The general secretary of the Educational Institute of Scotland has called for “further investigation” after the Government admitted that 2,000 of the estimated 6,000 teachers it expects to leave each year will do so after completing short-term contracts. They would not, therefore, create vacancies to be filled by newly-qualified teachers.

Ronnie Smith said he found the 2,000 figure - representing four out of every 100 teachers in Scotland - “surprisingly high”. He feared that these teachers were leaving because their short-term contracts had not led to more permanent jobs.

The prospect of 25,000 teachers leaving by 2013 (nearly half of the 53,000 workforce) has been hailed by the Scottish Government as justification for its target of training 20,000 teachers over that period.

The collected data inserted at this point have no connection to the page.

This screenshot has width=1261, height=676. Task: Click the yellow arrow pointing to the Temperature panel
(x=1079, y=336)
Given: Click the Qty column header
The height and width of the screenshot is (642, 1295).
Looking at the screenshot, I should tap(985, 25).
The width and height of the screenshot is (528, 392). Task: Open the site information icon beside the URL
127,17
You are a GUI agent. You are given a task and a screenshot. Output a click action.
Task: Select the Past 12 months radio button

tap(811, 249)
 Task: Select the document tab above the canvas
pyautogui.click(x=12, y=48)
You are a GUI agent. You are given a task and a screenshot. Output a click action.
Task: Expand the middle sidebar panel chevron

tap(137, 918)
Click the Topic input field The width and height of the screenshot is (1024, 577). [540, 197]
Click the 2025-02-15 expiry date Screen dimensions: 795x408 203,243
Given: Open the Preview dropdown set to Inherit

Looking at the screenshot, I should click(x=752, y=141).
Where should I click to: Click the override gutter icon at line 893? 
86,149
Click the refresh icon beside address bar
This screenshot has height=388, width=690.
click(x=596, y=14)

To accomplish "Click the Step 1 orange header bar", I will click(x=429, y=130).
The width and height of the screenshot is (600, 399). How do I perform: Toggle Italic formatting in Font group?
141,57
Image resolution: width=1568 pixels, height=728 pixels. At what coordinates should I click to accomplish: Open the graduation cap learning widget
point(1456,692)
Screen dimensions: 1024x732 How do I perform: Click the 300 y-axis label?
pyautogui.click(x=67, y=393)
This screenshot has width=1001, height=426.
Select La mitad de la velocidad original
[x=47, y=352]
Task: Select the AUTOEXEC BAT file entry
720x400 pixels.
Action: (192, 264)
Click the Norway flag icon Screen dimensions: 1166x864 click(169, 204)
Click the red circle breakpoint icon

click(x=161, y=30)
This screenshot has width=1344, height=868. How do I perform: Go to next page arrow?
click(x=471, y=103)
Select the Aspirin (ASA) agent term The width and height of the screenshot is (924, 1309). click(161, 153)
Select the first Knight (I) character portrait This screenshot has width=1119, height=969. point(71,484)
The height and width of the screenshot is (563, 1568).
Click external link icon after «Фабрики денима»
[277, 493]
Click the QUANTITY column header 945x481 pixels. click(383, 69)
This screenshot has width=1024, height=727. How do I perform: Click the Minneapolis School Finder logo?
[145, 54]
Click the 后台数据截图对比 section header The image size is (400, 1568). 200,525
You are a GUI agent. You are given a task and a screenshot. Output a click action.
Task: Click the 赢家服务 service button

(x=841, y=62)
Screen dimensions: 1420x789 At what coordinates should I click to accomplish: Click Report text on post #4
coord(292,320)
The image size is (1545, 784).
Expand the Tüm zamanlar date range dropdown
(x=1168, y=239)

Fiona Hyslop, the Education Secretary, who has come under fire because hundreds of newly-qualified teachers have been unable to find jobs this session, told the last meeting of the Scottish Parliament’s education committee before Christmas: “Two years ago, it was modelled that 5,799 teachers, which is a fairly substantial number, would leave teaching between 2006 and 2007.

“We are therefore looking at a figure of about 6,000 retirals a year, which means that half of all teachers will leave the profession during the four years of this parliamentary session and that we will have to replace them. That is why we said that we need to have 20,000 teachers in training just to stand still.”

In November of last year, The TESS established from the Scottish Public Pensions Agency that 4,000 teachers would retire this year, either because they have reached retirement age or been allowed to retire prematurely.

The other teachers making up Ms Hyslop’s projected 6,000 departures are the 2,000 leaving after short-term contracts, those who “dip in and out of jobs”, induction scheme probationers who will not immediately get jobs and teachers on maternity leave, said a Scottish Government spokeswoman.

Mr Smith said: “Presumably a fair proportion of them are still in the market for jobs when they come up. The issue could become one not just of no jobs for newly-qualified teachers (of whom we hear so much), but also for the not insignificant numbers of recently-qualified teachers.”